Palestinian officials were still absorbing the news on Tuesday.

“Until we see the details of this statement or this new position, our position is that the Israelis have an obligation to refrain from undertaking any settlement activity,” said Maen Rashid Areikat, the Palestine Liberation Organization‘s representative in Washington. “This remains our position. Evidently, this is the United States‘ position, and we still are waiting to get more details until we can comment further on that.”

A senior Israeli official said the decision to end the settlement freeze was based on a calculation that the Palestinians had expected too much from the Israelis just as a condition of their participation in peace talks.

“First of all, the mutual understanding with the Americans was that we could go on forever with this package, it would still not get the Palestinians back to the negotiations table,” a senior Israeli official told The Washington Times. “They wanted Jerusalem, they wanted more than three months, they wanted a freeze until negotiations are concluded.”

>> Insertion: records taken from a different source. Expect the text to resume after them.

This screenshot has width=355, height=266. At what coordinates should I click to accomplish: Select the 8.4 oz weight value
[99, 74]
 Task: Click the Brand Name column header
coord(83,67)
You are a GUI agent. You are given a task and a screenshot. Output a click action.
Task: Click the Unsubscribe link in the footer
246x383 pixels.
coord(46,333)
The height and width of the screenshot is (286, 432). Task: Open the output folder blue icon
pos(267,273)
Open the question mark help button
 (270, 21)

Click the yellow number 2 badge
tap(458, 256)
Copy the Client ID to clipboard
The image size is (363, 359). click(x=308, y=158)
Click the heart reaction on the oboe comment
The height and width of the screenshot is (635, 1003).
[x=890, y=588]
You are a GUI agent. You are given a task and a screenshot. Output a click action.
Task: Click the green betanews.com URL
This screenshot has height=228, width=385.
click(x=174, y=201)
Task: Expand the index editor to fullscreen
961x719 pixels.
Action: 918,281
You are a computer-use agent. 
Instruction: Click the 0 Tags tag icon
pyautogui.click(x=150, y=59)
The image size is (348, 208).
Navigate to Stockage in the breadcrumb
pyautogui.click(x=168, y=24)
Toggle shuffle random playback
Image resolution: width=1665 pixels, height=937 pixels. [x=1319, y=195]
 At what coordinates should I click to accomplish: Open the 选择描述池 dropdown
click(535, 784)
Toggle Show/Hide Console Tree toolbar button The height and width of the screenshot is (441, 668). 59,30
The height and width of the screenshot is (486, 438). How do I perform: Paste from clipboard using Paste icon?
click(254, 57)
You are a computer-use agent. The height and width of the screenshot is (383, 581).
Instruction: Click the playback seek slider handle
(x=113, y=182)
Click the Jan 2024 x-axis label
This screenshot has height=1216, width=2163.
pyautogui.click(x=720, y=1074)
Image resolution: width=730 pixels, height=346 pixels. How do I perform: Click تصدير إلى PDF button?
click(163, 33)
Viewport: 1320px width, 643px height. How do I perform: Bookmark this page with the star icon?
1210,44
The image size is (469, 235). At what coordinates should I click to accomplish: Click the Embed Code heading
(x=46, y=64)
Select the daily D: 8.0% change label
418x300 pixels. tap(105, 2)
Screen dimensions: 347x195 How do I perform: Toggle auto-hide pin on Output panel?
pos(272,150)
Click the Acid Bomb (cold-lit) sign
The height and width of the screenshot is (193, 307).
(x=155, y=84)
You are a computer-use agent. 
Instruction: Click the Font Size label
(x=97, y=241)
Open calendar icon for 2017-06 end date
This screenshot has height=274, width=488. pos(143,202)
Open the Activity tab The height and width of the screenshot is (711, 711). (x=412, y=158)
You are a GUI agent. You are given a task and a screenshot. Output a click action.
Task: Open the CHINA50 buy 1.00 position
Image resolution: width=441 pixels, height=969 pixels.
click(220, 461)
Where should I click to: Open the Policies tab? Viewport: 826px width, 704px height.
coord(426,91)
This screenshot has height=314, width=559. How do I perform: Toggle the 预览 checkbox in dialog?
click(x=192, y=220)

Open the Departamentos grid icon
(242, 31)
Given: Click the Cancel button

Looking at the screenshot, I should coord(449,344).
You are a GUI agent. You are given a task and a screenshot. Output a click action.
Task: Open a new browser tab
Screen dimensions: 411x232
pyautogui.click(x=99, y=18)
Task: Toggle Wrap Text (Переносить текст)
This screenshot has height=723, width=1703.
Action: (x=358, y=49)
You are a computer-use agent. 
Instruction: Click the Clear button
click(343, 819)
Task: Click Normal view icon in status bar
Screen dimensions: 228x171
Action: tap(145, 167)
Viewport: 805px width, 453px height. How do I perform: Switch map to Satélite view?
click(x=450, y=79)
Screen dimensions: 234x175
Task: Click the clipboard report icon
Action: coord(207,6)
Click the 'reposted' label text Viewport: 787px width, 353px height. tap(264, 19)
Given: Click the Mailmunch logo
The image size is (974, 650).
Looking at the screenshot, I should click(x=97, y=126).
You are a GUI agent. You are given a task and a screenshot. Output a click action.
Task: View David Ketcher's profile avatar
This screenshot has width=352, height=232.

A U.S. official familiar with the diplomacy told The Times: “After consultations with the parties, we determined a moratorium extension will not provide the best basis for resuming direct negotiations. In the coming days and weeks, we will engage with both sides on the core substantive issues at stake as well as with Arab states and other international partners to work for our shared goal of a framework agreement” on all the major issues dividing the two sides.

The so-called “permanent status” issues still to be determined include the status of Jerusalem, a city Israel and Palestinians consider their capital; the status of Arab refugees displaced by Israel‘s 1948 war for independence; and the final borders of a Palestinian state.

Mr. Abbas in recent days has threatened to dissolve his government — a limited form of self-rule first set up in the mid-1990s — if an agreement for a fully independent state is not met. Palestinian officials have threatened to declare statehood unilaterally in the West Bank if the talks collapse.

Mr. Abbas also has asked other countries to recognize a Palestinian state in its pre-1967 borders, something Argentina and Brazil announced in the past week.

Mr. Areikat said Mr. Abbas‘ threat “may not take the form of physically or literally dissolving the Palestinian Authority.”

“But if this whole process fails and you cannot reach an end to the occupation and you cannot establish a Palestinian state and you cannot give the Palestinians their freedom, the Palestinians are entitled to contemplate other options,” he added.

The diplomat said Palestinians have discussed their views openly with the Obama administration and other countries around the world.

“Of course, the ideal situation for us would be to do it in coordination with the United States and with the international community,” he said.

The Obama administration‘s shift in some ways caps a particularly rocky period of U.S.-Israeli relations. Prime Minister Benjamin Netanyahu, according to three Israeli officials familiar with the situation, asked for written commitments from Mr. Obama that Washington would protect Israel diplomatically inside the United Nations and other international forums from anti-Israel resolutions.

Before Mr. Obama‘s election, U.S. diplomatic protection for Israel had long been a standard assumption of the bilateral relationship, as opposed to an inducement for Israel to freeze settlement construction.

“The inducements, they are still there,” the senior Israeli official said. “We are not asked to make any freeze, but it does not mean that the United States is not adhering to its commitment to prevent and object to unilateral motions in the international fora.”

The U.S. official declined to comment on the issue.

Elliott Abrams, a senior director for Near East and North African affairs for President George W. Bushs National Security Council, said, “We are not seeing a new approach. We are seeing the end of the old approach.”

He added, “One has to remember the Arabs had not ever insisted on such a precondition. This was something that was added by the administration and it proved to be disastrous.”

One of the first things the Obama administration did with regard to the peace process was to inform the Israelis that understandings forged under Mr. Bush that limited settlement expansion were no longer U.S. policy.